**EXERCISE BRIEF:**
Lines that contain the string "name" are the ones to list; copy all of them from the records.

(Items listed in a dataset)
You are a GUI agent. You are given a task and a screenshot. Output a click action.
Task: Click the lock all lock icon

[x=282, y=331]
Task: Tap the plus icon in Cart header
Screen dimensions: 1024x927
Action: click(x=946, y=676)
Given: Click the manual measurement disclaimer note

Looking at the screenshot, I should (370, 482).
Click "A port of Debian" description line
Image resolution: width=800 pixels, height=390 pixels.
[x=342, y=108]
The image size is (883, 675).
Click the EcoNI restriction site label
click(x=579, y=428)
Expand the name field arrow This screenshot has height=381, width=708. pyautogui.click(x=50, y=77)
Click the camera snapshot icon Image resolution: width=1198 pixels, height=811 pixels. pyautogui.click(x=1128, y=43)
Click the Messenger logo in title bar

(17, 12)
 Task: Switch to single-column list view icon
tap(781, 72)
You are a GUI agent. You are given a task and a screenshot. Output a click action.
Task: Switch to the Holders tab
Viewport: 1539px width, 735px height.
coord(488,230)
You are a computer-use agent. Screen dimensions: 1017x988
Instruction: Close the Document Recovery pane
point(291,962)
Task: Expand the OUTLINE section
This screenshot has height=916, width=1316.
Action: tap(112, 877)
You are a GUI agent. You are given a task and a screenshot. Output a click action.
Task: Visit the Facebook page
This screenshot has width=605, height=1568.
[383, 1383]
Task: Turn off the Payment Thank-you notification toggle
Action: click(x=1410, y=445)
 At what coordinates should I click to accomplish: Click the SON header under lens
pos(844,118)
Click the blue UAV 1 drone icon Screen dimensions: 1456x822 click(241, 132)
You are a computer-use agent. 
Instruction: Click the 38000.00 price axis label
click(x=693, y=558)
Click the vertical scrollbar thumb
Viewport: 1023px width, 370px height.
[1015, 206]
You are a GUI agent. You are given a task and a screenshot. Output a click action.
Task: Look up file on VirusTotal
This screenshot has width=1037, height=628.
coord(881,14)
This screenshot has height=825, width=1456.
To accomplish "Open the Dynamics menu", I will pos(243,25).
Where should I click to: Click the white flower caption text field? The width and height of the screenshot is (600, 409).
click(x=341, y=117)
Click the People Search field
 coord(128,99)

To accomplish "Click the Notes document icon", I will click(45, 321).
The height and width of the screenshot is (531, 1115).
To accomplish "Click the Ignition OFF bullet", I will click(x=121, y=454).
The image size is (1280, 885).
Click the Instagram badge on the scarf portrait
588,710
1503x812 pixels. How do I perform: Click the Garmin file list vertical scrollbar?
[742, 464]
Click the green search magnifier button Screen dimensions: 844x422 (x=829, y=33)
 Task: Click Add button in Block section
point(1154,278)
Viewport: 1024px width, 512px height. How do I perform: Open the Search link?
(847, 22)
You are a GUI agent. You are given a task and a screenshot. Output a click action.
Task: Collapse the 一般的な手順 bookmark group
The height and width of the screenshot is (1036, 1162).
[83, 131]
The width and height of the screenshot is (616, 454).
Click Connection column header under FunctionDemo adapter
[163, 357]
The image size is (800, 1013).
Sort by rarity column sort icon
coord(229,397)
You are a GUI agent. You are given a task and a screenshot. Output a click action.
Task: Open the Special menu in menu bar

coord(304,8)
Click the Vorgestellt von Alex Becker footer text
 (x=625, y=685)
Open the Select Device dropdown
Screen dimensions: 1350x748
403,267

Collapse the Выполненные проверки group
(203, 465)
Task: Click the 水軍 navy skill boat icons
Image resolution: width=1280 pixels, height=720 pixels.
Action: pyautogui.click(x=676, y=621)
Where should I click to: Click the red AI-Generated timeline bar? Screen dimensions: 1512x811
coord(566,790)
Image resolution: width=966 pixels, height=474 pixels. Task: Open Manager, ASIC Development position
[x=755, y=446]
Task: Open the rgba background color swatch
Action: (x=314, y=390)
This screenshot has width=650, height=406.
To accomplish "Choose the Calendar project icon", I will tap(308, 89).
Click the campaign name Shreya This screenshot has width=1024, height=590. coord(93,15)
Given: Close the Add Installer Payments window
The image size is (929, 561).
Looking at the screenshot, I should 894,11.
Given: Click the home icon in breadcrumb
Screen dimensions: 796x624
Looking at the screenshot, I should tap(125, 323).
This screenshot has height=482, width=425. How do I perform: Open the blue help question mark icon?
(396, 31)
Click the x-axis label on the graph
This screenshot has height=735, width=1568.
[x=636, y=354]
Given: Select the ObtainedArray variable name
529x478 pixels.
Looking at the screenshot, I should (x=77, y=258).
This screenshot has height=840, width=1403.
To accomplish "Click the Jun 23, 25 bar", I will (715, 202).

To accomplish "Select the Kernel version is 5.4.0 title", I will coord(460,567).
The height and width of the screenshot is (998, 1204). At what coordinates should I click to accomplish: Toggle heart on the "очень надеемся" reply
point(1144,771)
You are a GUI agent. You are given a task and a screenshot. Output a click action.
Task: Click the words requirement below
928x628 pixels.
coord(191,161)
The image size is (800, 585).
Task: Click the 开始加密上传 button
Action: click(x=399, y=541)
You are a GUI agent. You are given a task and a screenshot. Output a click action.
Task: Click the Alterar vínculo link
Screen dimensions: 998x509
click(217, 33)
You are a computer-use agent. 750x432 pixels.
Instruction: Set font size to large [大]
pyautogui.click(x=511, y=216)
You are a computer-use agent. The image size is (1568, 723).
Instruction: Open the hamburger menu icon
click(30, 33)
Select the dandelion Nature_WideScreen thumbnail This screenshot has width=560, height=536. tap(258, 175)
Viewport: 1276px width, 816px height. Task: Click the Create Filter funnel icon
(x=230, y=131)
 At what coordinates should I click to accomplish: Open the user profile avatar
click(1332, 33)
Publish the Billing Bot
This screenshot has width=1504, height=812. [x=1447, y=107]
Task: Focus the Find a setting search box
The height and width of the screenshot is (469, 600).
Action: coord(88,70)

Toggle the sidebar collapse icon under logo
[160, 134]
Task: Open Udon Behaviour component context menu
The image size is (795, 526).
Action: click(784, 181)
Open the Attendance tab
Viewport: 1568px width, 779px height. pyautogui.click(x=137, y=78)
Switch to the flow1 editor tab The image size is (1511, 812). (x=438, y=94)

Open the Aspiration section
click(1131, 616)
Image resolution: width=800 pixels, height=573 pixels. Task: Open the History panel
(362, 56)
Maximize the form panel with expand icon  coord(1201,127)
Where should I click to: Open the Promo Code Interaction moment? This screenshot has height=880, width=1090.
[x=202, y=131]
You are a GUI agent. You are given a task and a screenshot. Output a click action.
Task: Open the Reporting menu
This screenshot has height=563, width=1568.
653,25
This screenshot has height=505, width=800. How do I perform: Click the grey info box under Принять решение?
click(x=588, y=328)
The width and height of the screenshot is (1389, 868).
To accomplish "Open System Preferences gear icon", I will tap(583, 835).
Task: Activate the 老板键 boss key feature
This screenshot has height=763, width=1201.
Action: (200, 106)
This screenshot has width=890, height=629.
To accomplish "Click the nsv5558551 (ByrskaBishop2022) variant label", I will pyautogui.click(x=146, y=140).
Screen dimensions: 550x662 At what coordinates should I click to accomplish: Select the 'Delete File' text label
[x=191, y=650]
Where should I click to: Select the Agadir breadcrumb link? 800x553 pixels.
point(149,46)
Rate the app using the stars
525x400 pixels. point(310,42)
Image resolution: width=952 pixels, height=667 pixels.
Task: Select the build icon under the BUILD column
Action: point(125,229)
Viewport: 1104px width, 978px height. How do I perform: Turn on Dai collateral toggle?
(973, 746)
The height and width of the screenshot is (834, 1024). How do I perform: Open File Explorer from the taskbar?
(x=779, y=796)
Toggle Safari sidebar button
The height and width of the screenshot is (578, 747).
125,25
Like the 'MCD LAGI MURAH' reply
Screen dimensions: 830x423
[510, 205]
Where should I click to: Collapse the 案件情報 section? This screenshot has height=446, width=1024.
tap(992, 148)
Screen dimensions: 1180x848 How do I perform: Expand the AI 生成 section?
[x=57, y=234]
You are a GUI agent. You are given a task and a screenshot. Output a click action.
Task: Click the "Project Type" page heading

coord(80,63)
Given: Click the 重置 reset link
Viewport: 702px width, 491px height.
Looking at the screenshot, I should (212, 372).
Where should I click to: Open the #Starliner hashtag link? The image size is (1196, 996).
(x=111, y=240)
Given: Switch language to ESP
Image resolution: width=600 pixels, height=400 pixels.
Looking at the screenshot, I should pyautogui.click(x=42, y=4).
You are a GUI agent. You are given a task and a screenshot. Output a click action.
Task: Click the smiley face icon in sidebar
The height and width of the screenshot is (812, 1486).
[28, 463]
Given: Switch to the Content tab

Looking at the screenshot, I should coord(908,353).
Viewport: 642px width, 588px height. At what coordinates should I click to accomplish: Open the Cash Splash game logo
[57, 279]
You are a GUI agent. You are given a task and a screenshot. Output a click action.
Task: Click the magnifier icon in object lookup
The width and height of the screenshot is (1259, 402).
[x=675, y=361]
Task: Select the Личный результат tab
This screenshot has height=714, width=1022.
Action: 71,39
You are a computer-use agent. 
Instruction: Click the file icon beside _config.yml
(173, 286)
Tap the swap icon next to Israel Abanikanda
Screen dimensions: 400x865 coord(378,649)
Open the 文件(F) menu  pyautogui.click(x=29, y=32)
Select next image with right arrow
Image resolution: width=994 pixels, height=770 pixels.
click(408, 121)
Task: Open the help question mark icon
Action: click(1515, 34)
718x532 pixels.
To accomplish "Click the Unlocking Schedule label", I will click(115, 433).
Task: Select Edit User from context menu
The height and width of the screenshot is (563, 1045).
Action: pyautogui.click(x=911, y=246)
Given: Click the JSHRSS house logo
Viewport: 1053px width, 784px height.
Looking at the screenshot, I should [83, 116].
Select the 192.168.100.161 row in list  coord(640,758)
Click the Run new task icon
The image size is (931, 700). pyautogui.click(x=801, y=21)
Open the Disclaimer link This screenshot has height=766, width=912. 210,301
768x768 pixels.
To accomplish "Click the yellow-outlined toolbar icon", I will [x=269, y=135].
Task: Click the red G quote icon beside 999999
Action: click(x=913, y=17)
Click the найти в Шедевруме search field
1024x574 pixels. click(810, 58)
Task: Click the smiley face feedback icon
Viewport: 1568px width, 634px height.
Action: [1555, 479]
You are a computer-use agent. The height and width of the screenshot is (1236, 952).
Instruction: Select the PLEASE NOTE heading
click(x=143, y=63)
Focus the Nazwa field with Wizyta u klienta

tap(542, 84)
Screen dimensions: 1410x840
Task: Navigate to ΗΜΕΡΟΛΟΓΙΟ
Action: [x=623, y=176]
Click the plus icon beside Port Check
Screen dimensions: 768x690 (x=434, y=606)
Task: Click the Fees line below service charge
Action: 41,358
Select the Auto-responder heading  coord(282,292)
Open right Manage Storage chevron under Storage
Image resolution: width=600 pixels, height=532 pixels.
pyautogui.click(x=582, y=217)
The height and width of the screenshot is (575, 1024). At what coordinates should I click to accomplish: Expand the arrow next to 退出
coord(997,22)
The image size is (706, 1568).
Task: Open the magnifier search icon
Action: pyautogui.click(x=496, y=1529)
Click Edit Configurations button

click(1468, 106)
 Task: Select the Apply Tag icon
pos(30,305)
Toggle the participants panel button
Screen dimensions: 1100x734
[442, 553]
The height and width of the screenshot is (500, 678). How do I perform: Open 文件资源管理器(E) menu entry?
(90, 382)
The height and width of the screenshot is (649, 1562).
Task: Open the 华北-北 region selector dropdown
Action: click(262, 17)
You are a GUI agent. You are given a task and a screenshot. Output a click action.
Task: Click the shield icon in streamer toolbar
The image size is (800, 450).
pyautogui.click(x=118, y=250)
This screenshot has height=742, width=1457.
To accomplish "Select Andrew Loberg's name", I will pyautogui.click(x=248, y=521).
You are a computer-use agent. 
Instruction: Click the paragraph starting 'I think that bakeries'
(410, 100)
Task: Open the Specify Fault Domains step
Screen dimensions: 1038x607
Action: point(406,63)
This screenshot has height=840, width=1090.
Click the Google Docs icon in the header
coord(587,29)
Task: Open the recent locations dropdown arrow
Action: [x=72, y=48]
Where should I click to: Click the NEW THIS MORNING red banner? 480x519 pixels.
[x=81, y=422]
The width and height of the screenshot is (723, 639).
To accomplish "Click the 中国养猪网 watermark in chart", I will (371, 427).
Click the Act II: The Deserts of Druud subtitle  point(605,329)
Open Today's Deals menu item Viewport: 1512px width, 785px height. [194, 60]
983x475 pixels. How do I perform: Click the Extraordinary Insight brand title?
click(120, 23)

**OUTPUT FOR THIS TASK:**
Expand the name field arrow This screenshot has height=381, width=708. pyautogui.click(x=50, y=77)
Click the campaign name Shreya This screenshot has width=1024, height=590. coord(93,15)
Given: Select the ObtainedArray variable name
To accomplish "Select Andrew Loberg's name", I will pyautogui.click(x=248, y=521).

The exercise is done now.